→ **Objective 1**
Translate this sentence from the blog post into Spanish: "They’re allowed one hour of television per day, and then the TV has to be turned off and unplugged."
→ **Objective 2**
Decide whether each statement agrees with the blog post, answering yes or no and quoting the words from the blog post that settle it: (a) The writer paid each of the two sellers $3.99 for postage. (b) The Mockable site built a large audience. (c) The family described near the end may watch television for one hour per week.

→ **Text**
::::::::
But, as irritated as I am with the USPS, I’m also pissed at the sellers. Maybe more so, in fact. I paid both of them $3.99 for postage, and they turned around and spent somewhere in the neighborhood of fitty cent, and pocketed the rest.
I failed to mention that part of my aggravation last time… But boy, it really toasts my strudel. The whole experience ate it with gusto, from the ass-on-in.
In case you missed it on Friday, Metten and I have decided to turn off the lung-blower on Mockable. It was an experiment that worked on certain levels, and failed on others. You can read our goodbye messages here.
I want to thank Metten, once again, for his commitment to the project, and for producing so much great material. The site didn’t build a large audience, but I’m proud of what we accomplished together. I really am.
Before we yank the archives, I hope you guys will scroll through them again. There’s some great, under-appreciated stuff there, and that’s a fact.
Thanks to everybody who supported us at Mockable! We appreciate it sincerely.
On Saturday night Toney did what I would never be able to do. She gave a lengthy speech to a ballroom full of people, through an amplification device. And it was pretty darn good, too.
Man, if I’d been required to do such a thing, it would’ve completely ruined the week leading up to it, my hair would’ve fallen out in clumps, and the speech itself would’ve turned out something like this.
So, my tiny Duke hat is off to Toney! Well-done, as usual.
And this is going to be a quickie, but I posted a bonus update on Sunday, so consider that the first half of this one. OK? Is that cheating? Oh well.
I’ll leave you now with the Question of the Day: Who is the cheapest person you’ve ever met? How did their cheapness manifest itself? Tell us about it, won’t you?
What triggered this question was a story someone (purposely vague) told me over the weekend, about a person she knows. This person’s husband is reportedly of the “short man syndrome” variety, and also maniacally cheap.
They’re not poor, they’re actually quite well-off. So the cheapness isn’t out of desperation, but from some sort of mental illness, I think.
The guy will only allow their computer to be turned-on for one hour per week, because of the amount of electricity it supposedly uses, and the entire family has to accomplish whatever is needed within that amount of time.
They’re allowed one hour of television per day, and then the TV has to be turned off and unplugged.
After the wife goes to the grocery store she has to turn the receipt over to her husband, and he goes over it and “suggests” ways she could’ve shopped a little smarter. She supposedly stresses-out over what his reaction might be to the weekly shop, and sometimes spends hours at the store making sure she’s doing it “right.”
::::::::
→ **Data lines**
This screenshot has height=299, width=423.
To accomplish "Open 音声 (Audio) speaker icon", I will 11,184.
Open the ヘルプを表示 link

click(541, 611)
::::::::
→ **Task response 1**
Se les permite una hora de televisión al día, y luego hay que apagar y desenchufar el televisor.

→ **Task response 2**
(a) Yes: "I paid both of them $3.99 for postage"
(b) No: "The site didn’t build a large audience"
(c) No: "They’re allowed one hour of television per day"